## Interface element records

§

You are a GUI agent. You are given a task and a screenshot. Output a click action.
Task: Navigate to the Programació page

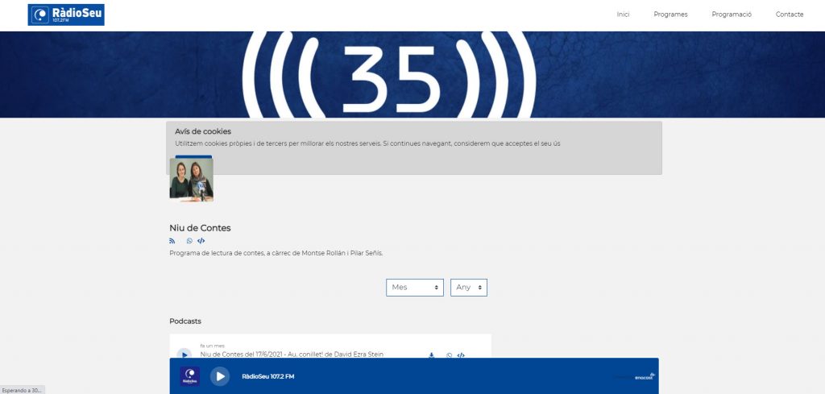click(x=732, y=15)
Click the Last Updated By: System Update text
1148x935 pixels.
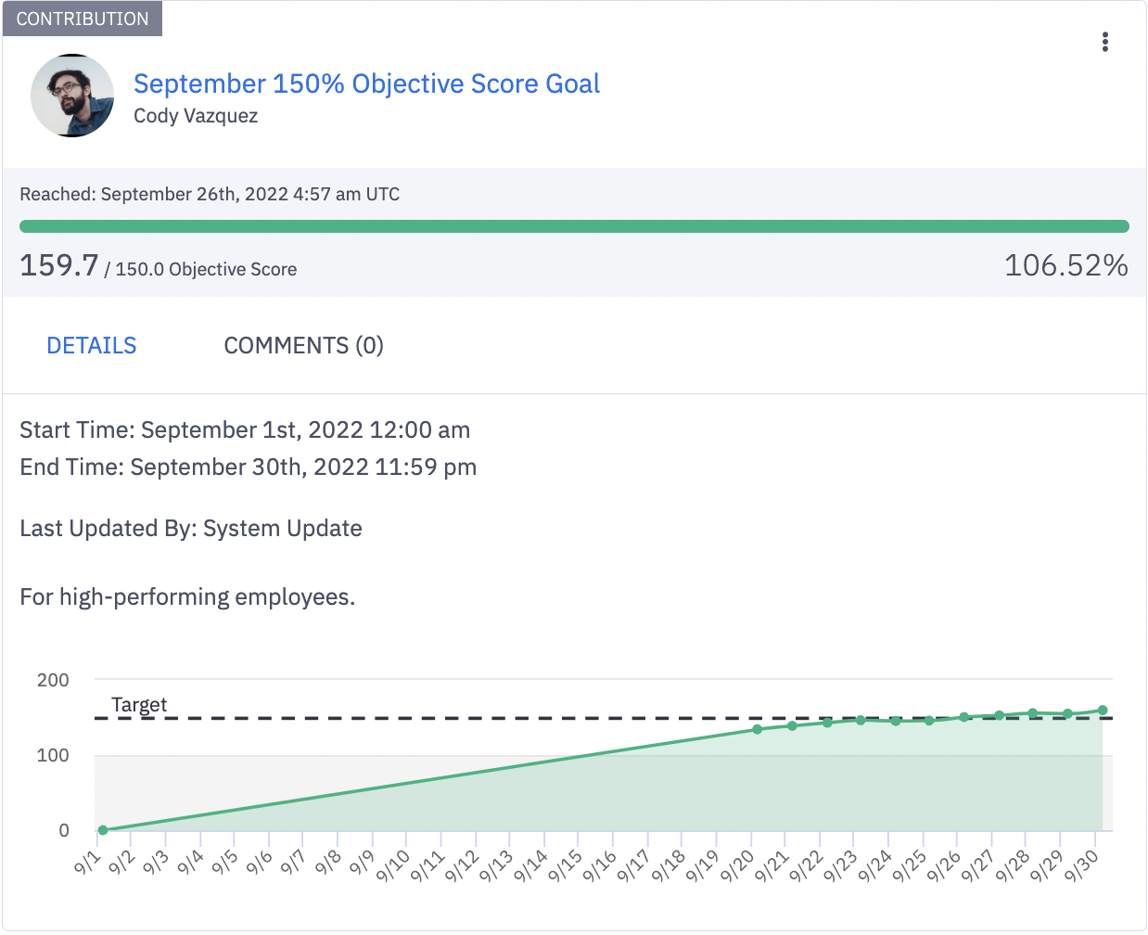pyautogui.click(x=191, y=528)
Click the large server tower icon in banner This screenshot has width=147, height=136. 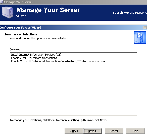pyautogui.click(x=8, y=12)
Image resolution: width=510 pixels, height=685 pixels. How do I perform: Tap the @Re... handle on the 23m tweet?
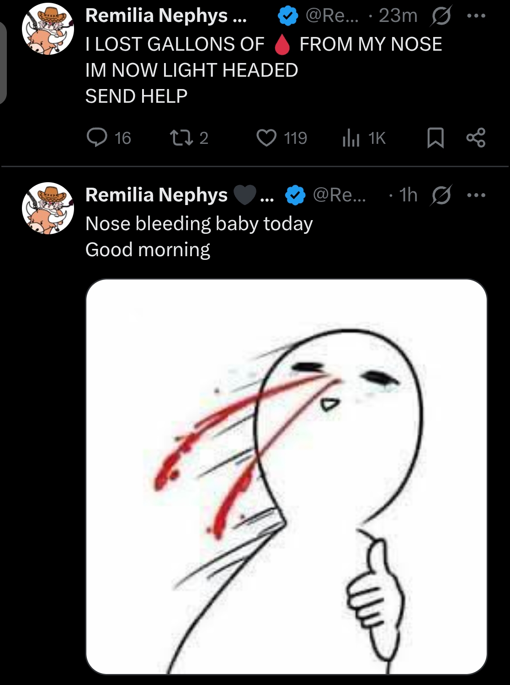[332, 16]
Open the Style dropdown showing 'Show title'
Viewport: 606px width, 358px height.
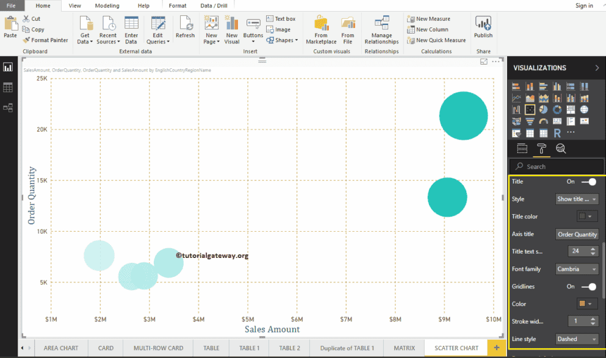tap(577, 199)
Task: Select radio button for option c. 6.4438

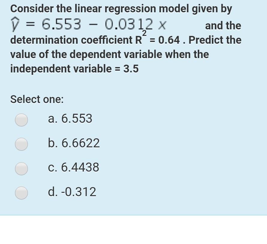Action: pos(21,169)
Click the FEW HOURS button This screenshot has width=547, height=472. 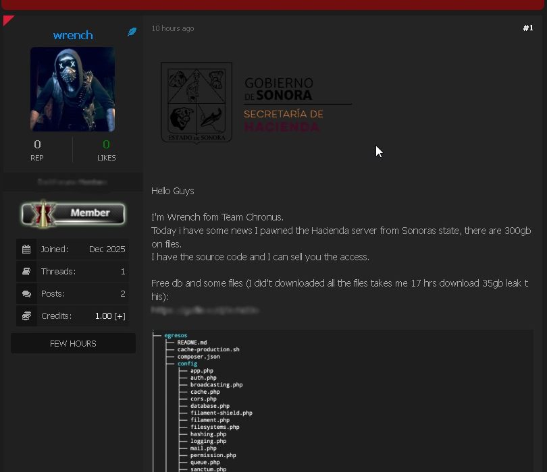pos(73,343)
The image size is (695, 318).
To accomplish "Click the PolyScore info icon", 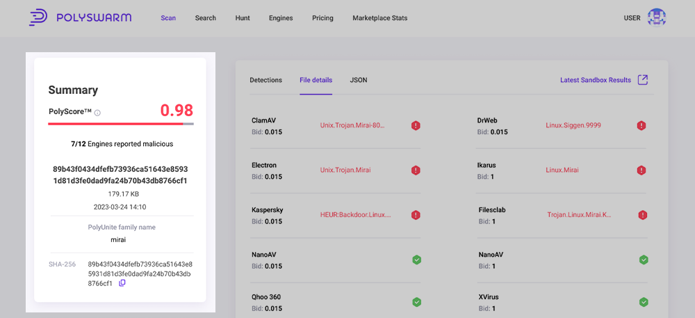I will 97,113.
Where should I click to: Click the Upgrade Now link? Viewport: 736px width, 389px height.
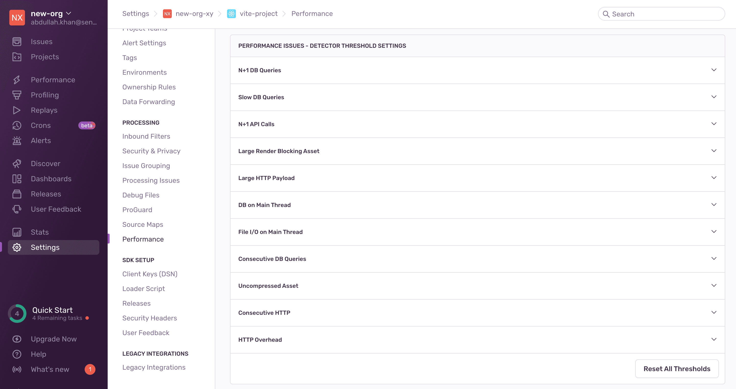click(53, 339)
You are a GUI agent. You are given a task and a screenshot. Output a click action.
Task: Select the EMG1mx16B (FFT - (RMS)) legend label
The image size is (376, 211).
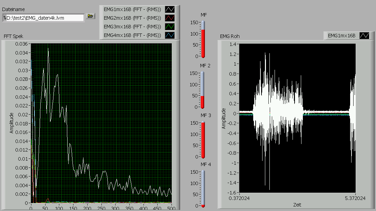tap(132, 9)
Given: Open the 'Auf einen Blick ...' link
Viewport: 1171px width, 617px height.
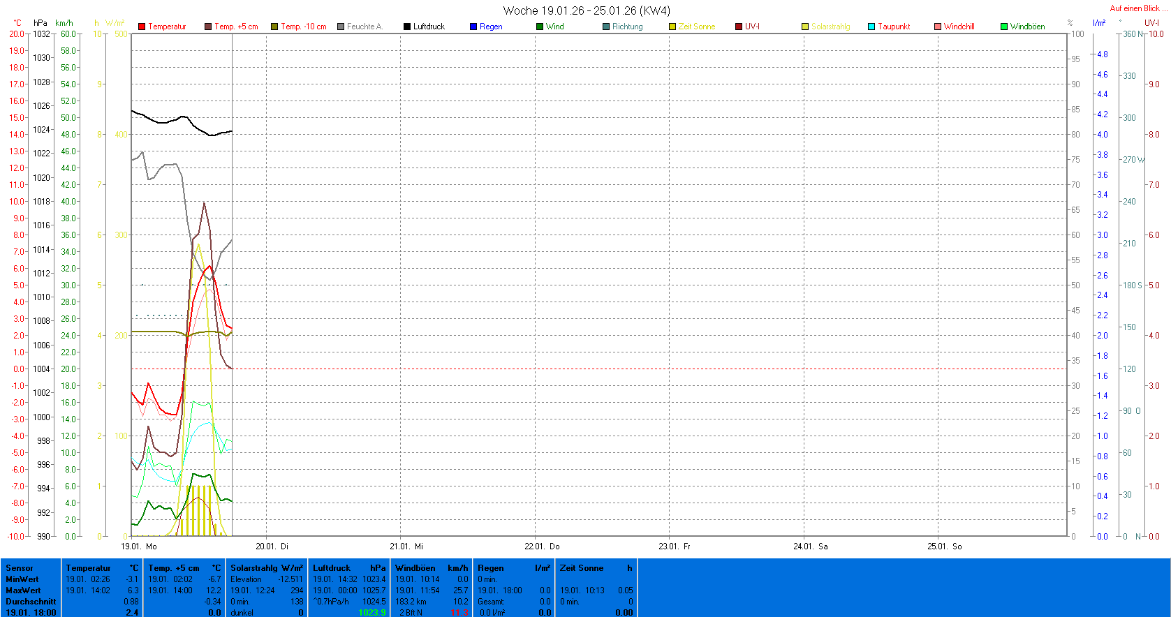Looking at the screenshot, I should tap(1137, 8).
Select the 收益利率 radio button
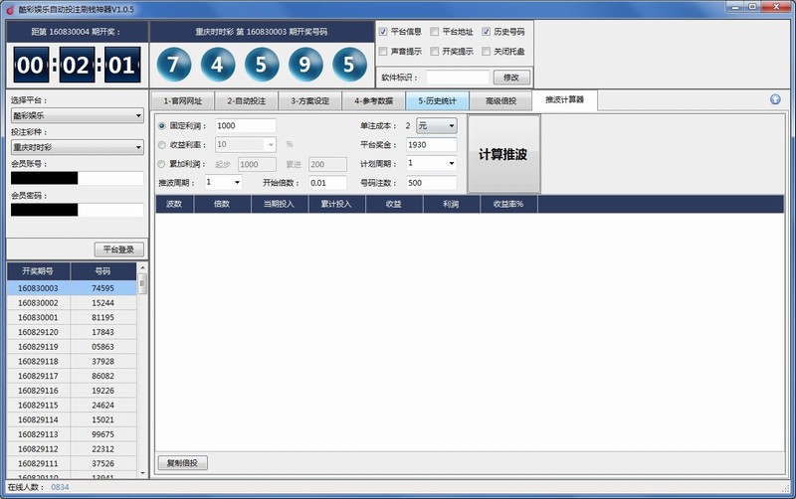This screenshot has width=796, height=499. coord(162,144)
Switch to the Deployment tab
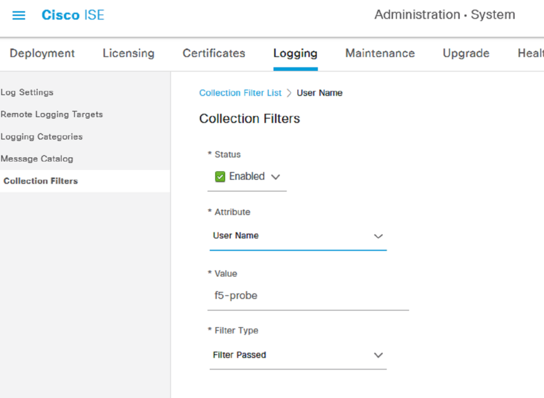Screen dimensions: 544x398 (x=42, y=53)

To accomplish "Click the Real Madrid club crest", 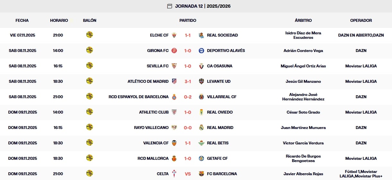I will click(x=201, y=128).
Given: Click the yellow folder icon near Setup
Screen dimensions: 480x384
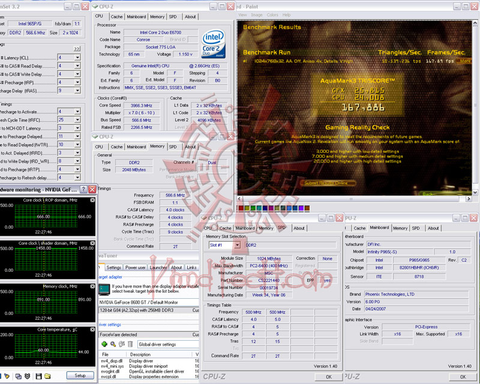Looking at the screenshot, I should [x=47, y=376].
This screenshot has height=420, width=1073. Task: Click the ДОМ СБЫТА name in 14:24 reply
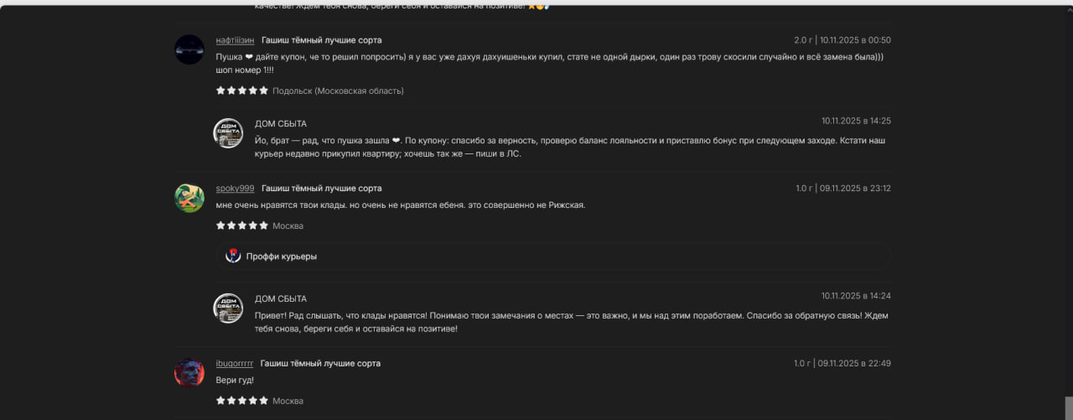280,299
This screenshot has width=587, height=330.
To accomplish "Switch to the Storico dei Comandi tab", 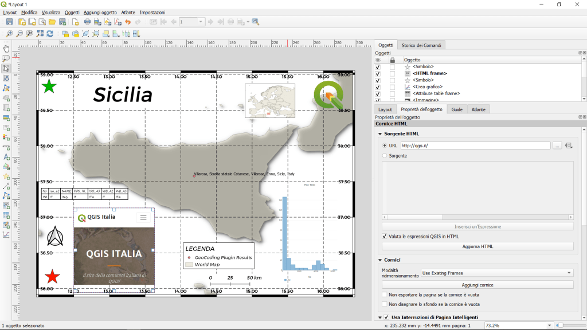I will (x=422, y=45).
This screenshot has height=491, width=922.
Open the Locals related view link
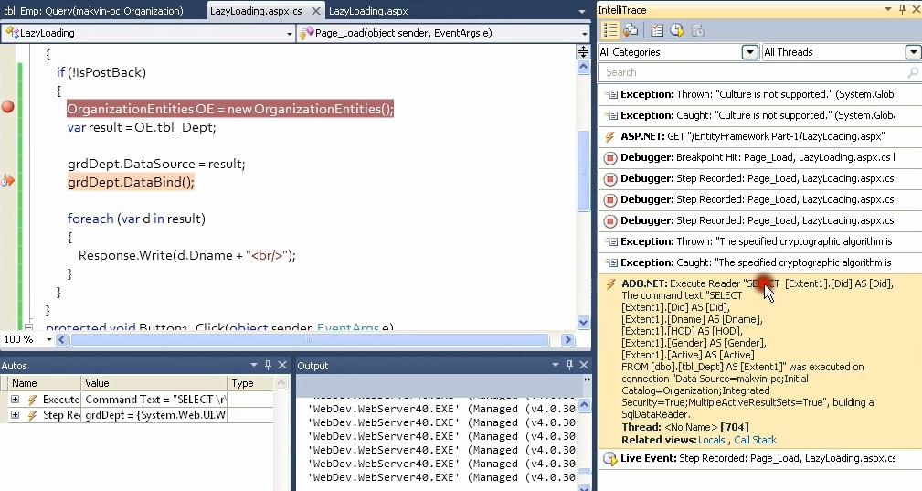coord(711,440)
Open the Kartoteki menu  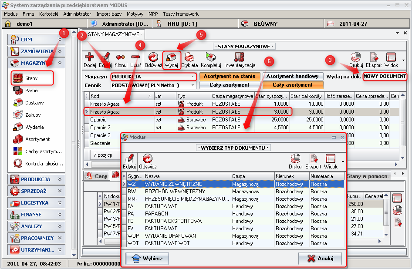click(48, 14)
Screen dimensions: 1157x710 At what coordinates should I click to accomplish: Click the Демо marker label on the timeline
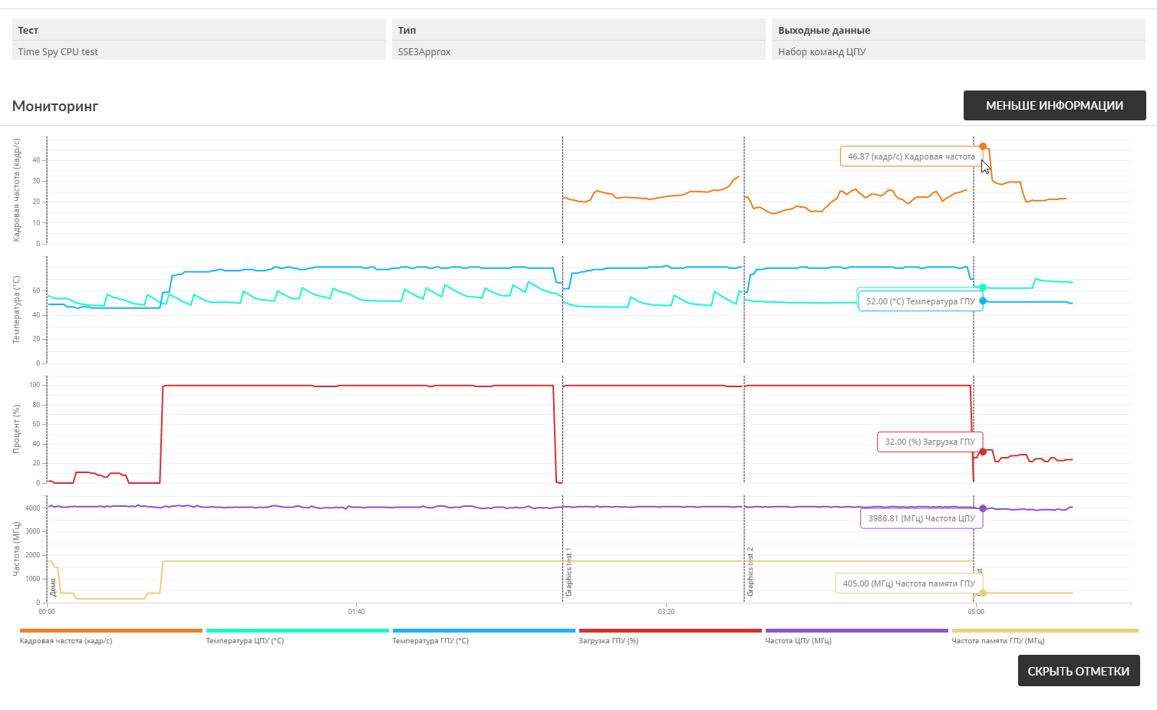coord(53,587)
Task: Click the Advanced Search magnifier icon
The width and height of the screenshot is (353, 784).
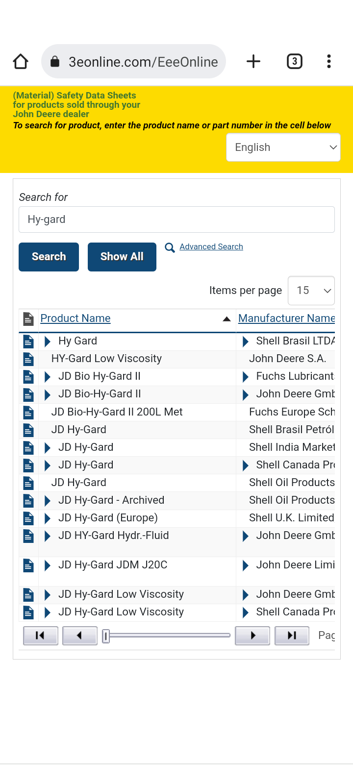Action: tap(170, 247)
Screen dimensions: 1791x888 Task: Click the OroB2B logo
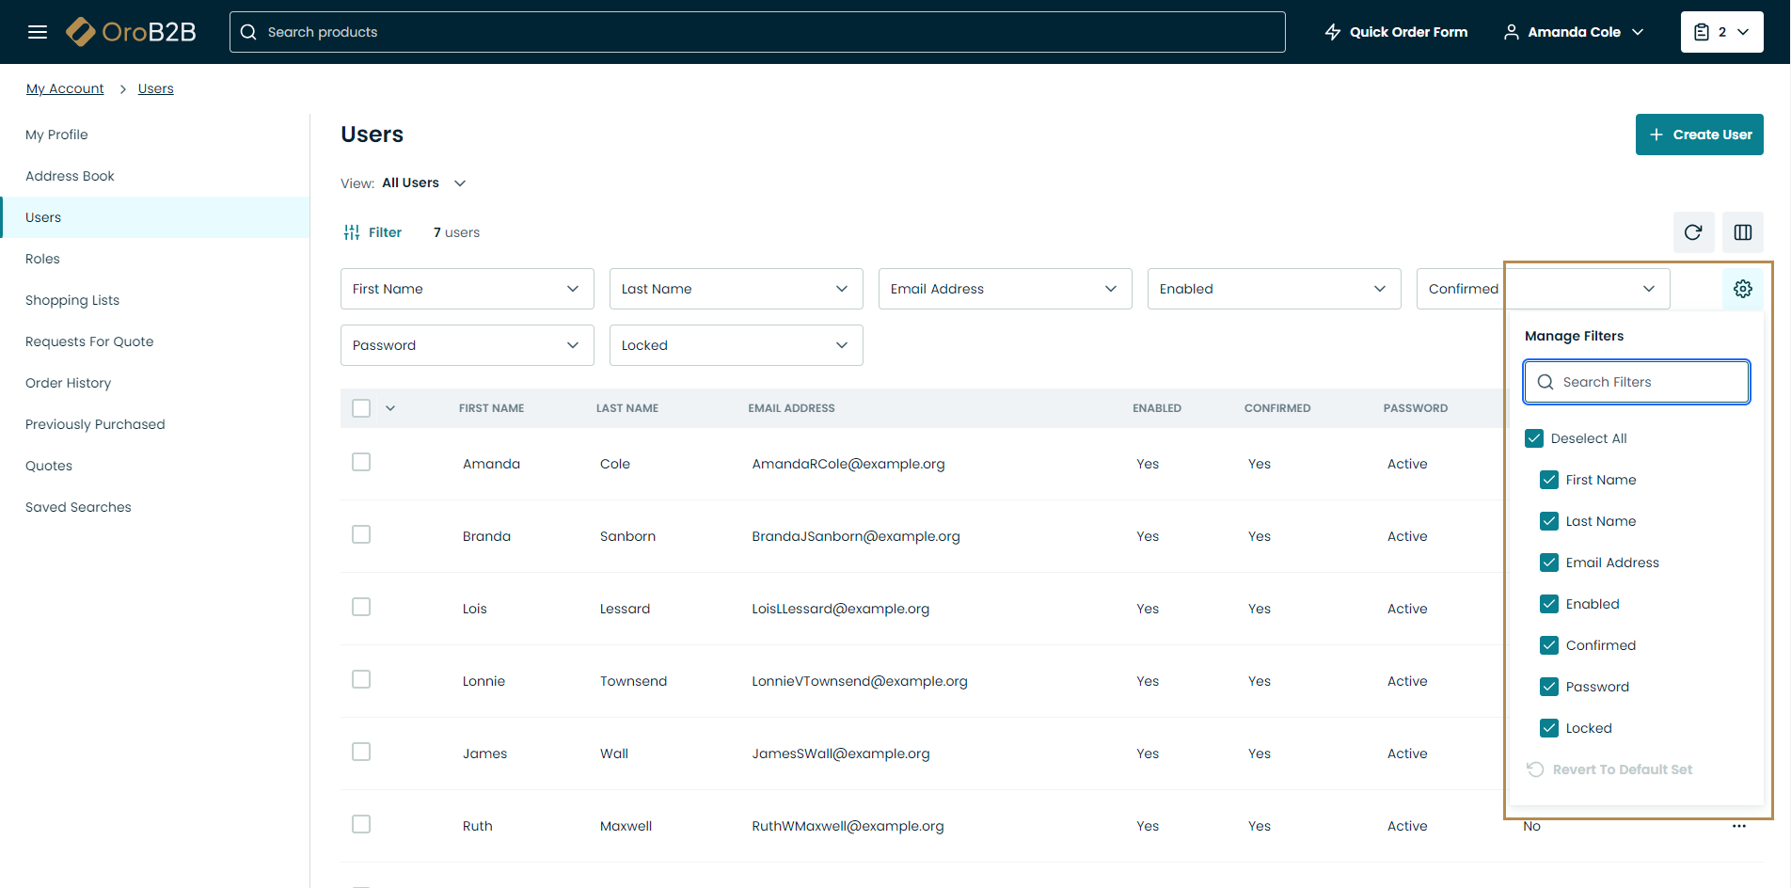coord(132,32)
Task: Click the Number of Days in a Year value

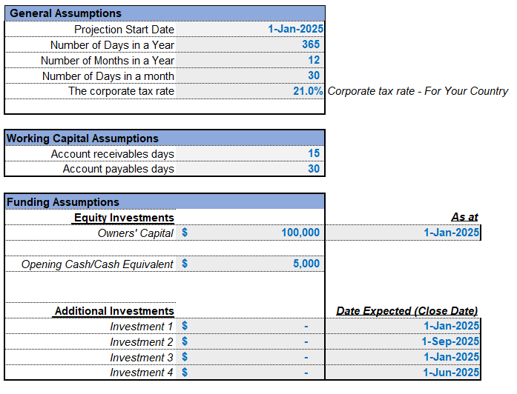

§

Can you reproduce the records from the line holding "Screen dimensions: 1157x710" through the end of the records, inclusive, keeping the requests as they are but multiplying every coordinate in the answers by 1.25 and rounding to whole numbers, halves up? Leave out the pictures.

## THE REPLY
Screen dimensions: 1157x710 At what coordinates should I click to accomplish: Click the Демо marker label on the timeline
coord(66,734)
Task: Click the Advanced Search magnifier icon
The width and height of the screenshot is (353, 784).
Action: tap(213, 309)
Screen dimensions: 1791x888 Task: Click the OroB2B logo
coord(165,40)
Task: Click the Number of Days in a Year value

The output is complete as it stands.